TASK: Down to the final line, write out the data below exactly.

THE DATA:

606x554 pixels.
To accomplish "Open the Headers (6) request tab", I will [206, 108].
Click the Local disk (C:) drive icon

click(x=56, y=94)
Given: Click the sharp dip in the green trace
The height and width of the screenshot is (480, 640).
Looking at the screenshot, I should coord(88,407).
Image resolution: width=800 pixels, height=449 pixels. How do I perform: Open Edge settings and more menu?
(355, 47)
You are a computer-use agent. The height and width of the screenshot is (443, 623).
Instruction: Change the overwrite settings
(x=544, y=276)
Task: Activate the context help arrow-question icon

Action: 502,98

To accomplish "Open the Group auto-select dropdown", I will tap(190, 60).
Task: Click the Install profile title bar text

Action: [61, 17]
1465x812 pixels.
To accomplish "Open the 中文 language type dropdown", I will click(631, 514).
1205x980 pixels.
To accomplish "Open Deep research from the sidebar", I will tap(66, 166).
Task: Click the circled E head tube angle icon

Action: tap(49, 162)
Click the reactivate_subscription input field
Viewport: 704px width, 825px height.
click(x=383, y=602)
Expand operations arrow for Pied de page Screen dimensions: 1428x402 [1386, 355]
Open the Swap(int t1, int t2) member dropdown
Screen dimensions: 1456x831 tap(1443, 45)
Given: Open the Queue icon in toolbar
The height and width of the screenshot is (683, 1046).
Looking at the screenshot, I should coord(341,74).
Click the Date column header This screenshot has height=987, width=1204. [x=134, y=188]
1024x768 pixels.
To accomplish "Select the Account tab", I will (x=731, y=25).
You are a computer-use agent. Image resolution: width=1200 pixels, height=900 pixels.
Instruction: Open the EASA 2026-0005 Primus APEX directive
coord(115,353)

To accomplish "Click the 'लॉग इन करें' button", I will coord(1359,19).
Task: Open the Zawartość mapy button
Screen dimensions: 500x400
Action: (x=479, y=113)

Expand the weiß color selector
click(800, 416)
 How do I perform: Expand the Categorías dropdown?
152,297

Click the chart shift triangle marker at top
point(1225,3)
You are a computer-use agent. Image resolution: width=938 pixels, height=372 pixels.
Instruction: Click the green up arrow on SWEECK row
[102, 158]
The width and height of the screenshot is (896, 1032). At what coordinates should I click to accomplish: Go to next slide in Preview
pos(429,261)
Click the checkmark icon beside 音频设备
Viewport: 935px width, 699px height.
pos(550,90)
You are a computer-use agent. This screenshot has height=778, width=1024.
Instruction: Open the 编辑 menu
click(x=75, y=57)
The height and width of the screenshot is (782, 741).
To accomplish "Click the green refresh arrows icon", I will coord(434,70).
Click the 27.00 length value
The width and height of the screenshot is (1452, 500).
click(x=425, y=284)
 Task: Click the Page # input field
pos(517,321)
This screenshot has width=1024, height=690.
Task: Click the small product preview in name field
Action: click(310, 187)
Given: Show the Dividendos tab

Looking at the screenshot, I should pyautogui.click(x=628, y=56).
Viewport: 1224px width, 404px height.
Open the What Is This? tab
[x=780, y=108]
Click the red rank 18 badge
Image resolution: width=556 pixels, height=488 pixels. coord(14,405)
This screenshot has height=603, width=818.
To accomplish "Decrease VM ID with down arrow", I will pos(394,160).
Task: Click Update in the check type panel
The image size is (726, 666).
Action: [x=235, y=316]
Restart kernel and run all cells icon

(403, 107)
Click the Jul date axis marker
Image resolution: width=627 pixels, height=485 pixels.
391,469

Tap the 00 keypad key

ANSWER:
606x554 pixels.
To accomplish "Open the Headers (6) request tab", I will [206, 108].
Click the Local disk (C:) drive icon

click(x=56, y=94)
Given: Click the sharp dip in the green trace
The height and width of the screenshot is (480, 640).
Looking at the screenshot, I should coord(88,407).
Image resolution: width=800 pixels, height=449 pixels. How do I perform: Open Edge settings and more menu?
(355, 47)
You are a computer-use agent. The height and width of the screenshot is (443, 623).
Instruction: Change the overwrite settings
(x=544, y=276)
Task: Activate the context help arrow-question icon

Action: 502,98

To accomplish "Open the Group auto-select dropdown", I will tap(190, 60).
Task: Click the Install profile title bar text

Action: [61, 17]
1465x812 pixels.
To accomplish "Open the 中文 language type dropdown", I will click(631, 514).
1205x980 pixels.
To accomplish "Open Deep research from the sidebar", I will tap(66, 166).
Task: Click the circled E head tube angle icon

Action: tap(49, 162)
Click the reactivate_subscription input field
Viewport: 704px width, 825px height.
click(x=383, y=602)
Expand operations arrow for Pied de page Screen dimensions: 1428x402 [1386, 355]
Open the Swap(int t1, int t2) member dropdown
Screen dimensions: 1456x831 tap(1443, 45)
Given: Open the Queue icon in toolbar
The height and width of the screenshot is (683, 1046).
Looking at the screenshot, I should coord(341,74).
Click the Date column header This screenshot has height=987, width=1204. [x=134, y=188]
1024x768 pixels.
To accomplish "Select the Account tab", I will (x=731, y=25).
You are a computer-use agent. Image resolution: width=1200 pixels, height=900 pixels.
Instruction: Open the EASA 2026-0005 Primus APEX directive
coord(115,353)

To accomplish "Click the 'लॉग इन करें' button", I will coord(1359,19).
Task: Open the Zawartość mapy button
Screen dimensions: 500x400
Action: (x=479, y=113)

Expand the weiß color selector
click(800, 416)
 How do I perform: Expand the Categorías dropdown?
152,297

Click the chart shift triangle marker at top
point(1225,3)
You are a computer-use agent. Image resolution: width=938 pixels, height=372 pixels.
Instruction: Click the green up arrow on SWEECK row
[102, 158]
The width and height of the screenshot is (896, 1032). At what coordinates should I click to accomplish: Go to next slide in Preview
pos(429,261)
Click the checkmark icon beside 音频设备
Viewport: 935px width, 699px height.
pos(550,90)
You are a computer-use agent. This screenshot has height=778, width=1024.
Instruction: Open the 编辑 menu
click(x=75, y=57)
The height and width of the screenshot is (782, 741).
To accomplish "Click the green refresh arrows icon", I will coord(434,70).
Click the 27.00 length value
The width and height of the screenshot is (1452, 500).
click(x=425, y=284)
 Task: Click the Page # input field
pos(517,321)
This screenshot has width=1024, height=690.
Task: Click the small product preview in name field
Action: click(310, 187)
Given: Show the Dividendos tab

Looking at the screenshot, I should pyautogui.click(x=628, y=56).
Viewport: 1224px width, 404px height.
Open the What Is This? tab
[x=780, y=108]
Click the red rank 18 badge
Image resolution: width=556 pixels, height=488 pixels. coord(14,405)
This screenshot has height=603, width=818.
To accomplish "Decrease VM ID with down arrow", I will pos(394,160).
Task: Click Update in the check type panel
The image size is (726, 666).
Action: [x=235, y=316]
Restart kernel and run all cells icon

(403, 107)
Click the Jul date axis marker
Image resolution: width=627 pixels, height=485 pixels.
391,469

Tap the 00 keypad key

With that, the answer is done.